Het college heeft een verweerschrift ingediend.
Het onderzoek ter zitting heeft met de gevoegde zaak 12/4617 WWB tussen dezelfde partijen plaatsgehad op 5 november 2013. Appellant is verschenen, bijgestaan door mr. Matadien. Het college heeft zich laten vertegenwoordigen door mr. I. Plaisier. Voorts is verschenen
A. Baksoellah, tolk. In de gevoegde zaak 12/4617 WWB wordt heden afzonderlijk uitspraak gedaan.

OVERWEGINGEN

1.
De Raad gaat uit van de volgende in dit geding van belang zijnde feiten en omstandigheden.
1.1.
Appellant heeft zich op 1 juni 2011 bij Uwv Werkbedrijf gemeld voor het doen van een aanvraag om een uitkering ingevolge de Wet werk en bijstand (WWB). Op 15 juni 2011 heeft appellant zich daartoe wederom bij Uwv Werkbedrijf gemeld.
1.2.
Bij besluit van 22 juli 2011 heeft het college aan appellant met ingang van 15 juni 2011 bijstand verleend ingevolge de WWB naar de norm voor een alleenstaande.
1.3.
Bij besluit van 13 december 2011 (bestreden besluit) heeft het college het bezwaar tegen het besluit van 22 juli 2011 ongegrond verklaard. Het college stelt zich hierbij op het standpunt dat appellant na 1 juni 2011 niet zo spoedig als mogelijk een aanvraag om bijstand heeft ingediend. Na de melding op 15 juni 2011 heeft appellant op 21 juni 2011 een aanvraag om bijstand ingediend. Niet is gebleken van bijzondere omstandigheden die bijstandsverlening met - verdergaande - terugwerkende kracht rechtvaardigen.
2.
Bij de aangevallen uitspraak heeft de rechtbank het beroep tegen het bestreden besluit ongegrond verklaard.
3.
Appellant heeft zich op de hierna te bespreken gronden tegen de aangevallen uitspraak gekeerd.
4.
De Raad komt tot de volgende beoordeling.
4.1.
Op grond van artikel 44, eerste lid, van de WWB wordt bijstand toegekend vanaf de dag van melding, tenzij op die dag nog geen recht op bijstand bestaat.
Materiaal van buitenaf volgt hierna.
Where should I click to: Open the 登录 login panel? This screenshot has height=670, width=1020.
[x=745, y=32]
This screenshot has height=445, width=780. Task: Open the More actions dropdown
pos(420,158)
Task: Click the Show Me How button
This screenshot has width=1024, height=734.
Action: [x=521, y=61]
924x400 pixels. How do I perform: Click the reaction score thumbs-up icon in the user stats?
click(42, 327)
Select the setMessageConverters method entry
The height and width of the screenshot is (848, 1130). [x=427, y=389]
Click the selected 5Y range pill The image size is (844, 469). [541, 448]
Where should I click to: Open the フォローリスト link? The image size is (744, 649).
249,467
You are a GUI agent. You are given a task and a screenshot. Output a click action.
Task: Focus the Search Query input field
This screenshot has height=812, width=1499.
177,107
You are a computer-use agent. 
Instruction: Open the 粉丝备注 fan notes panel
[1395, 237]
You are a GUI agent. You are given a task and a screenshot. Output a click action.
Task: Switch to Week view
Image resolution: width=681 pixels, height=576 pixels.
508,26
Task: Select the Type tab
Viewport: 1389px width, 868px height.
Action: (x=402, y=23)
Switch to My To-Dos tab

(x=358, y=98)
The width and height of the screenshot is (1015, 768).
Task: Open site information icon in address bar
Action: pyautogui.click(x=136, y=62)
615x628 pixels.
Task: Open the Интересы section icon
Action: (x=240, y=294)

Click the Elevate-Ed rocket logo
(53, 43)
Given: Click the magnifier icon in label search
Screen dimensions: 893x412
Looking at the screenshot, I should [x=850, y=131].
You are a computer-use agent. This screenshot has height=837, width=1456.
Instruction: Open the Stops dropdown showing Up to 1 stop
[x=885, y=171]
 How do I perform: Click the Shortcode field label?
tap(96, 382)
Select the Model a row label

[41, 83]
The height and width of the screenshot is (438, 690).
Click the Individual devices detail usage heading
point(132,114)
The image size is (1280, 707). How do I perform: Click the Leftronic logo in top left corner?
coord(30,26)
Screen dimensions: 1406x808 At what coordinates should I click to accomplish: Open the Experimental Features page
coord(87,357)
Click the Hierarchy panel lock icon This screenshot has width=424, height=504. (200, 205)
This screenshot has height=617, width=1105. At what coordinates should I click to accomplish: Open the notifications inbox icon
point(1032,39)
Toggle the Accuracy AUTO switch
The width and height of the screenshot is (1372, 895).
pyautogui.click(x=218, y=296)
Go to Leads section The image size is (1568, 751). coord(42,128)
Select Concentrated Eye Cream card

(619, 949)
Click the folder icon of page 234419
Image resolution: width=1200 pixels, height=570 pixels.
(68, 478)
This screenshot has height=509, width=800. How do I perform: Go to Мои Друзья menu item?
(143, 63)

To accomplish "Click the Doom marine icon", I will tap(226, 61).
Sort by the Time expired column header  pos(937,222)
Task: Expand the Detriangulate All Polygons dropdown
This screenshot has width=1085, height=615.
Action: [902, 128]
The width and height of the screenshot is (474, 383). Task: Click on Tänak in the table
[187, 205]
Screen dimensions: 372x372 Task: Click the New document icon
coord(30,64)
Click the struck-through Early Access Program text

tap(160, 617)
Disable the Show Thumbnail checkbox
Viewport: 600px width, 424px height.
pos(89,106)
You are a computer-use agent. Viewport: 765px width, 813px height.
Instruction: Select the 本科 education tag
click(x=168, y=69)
Het tweede lid bepaalt wanneer van een melding van het Uitvoeringsinstituut werknemersverzekeringen (Uwv) of bij het college kan worden gesproken, terwijl het derde lid de mogelijkheid biedt dat de bijstand wordt toegekend vanaf de dag dat de aanvraag is ingediend indien de belanghebbende de aanvraag niet zo spoedig als mogelijk indient nadat hij zich heeft gemeld en hem dit te verwijten is.
4.2.
Volgens vaste rechtspraak inzake toepassing van de artikelen 43 en 44 van de WWB (CRvB 21 maart 2006, LJN AV8690) wordt in beginsel geen bijstand verleend over een periode voorafgaand aan de datum waarop de belanghebbende zich heeft gemeld om bijstand aan te vragen of - in voorkomende gevallen - een aanvraag om bijstand heeft ingediend. Van dit uitgangspunt kan worden afgeweken indien bijzondere omstandigheden dat rechtvaardigen.
4.3.
Appellant heeft zich op 1 juni 2011 gemeld via internet. Op 21 juni 2011 heeft hij een aanvraag om bijstand ingediend. Dit is niet zo spoedig als mogelijk na de melding op 1 juni 2011.
4.4.
Appellant heeft aangevoerd dat de late indiening van de aanvraag niet verwijtbaar is. Na de melding op 1 juni 2011 lukte het hem niet om eerder dan 21 juni 2011 een aanvraag om bijstand in te dienen, omdat er ten tijde van de melding op 1 juni 2011 een computerstoring bij het Uwv Werkbedrijf was. Ook moest appellant opnieuw een DigiD-code aanvragen. Dit nam enige tijd in beslag. Deze beroepsgrond slaagt niet. Het college heeft aangevoerd dat een DigiD-code in juni 2011 niet nodig was voor het indienen van een bijstandsaanvraag. Appellant heeft niet aannemelijk gemaakt dat op 1 juni 2011 sprake is geweest van een computerstoring en evenmin dat een eventuele storing aan het tijdig schriftelijk of op een later tijdstip alsnog digitaal indienen van een aanvraag in de weg heeft gestaan.
4.5.
Daarnaast heeft appellant aangevoerd dat bijzondere omstandigheden aanwezig zijn die bijstandsverlening met - verdergaande - terugwerkende kracht rechtvaardigen. Ook deze beroepsgrond slaagt niet. Appellant heeft onder verwijzing naar een uitkeringsspecificatie van april 2011 aangevoerd dat hij er gerechtvaardigd op kon vertrouwen dat zijn bijstand na
1 mei 2011 zou worden voortgezet. De uitkeringsspecificatie dateert echter van voor het verzoek van appellant de bijstand te beëindigen. De inhoud van deze specificatie vormt reeds gelet daarop geen bijzondere omstandigheid die terugwerkende kracht rechtvaardigt. Het betoog van appellant dat zijn persoonlijke omstandigheden ten tijde van de nieuwe aanvraag om bijstand gelijk waren aan de omstandigheden ten tijde van de beëindiging per 1 mei 2011 leidt niet tot een andere uitkomst.
4.6.
Uit 4.1 tot en met 4.5 volgt dat het hoger beroep niet slaagt, zodat de aangevallen uitspraak moet worden bevestigd.
5.
Voor een veroordeling in de proceskosten bestaat geen aanleiding.

BESLISSING

De Centrale Raad van Beroep bevestigt de aangevallen uitspraak.
Deze uitspraak is gedaan door J.C.F. Talman als voorzitter en E.C.R. Schut en
P.W. van Straalen als leden, in tegenwoordigheid van A.C. Oomkens als griffier. De beslissing is uitgesproken in het openbaar op 17 december 2013.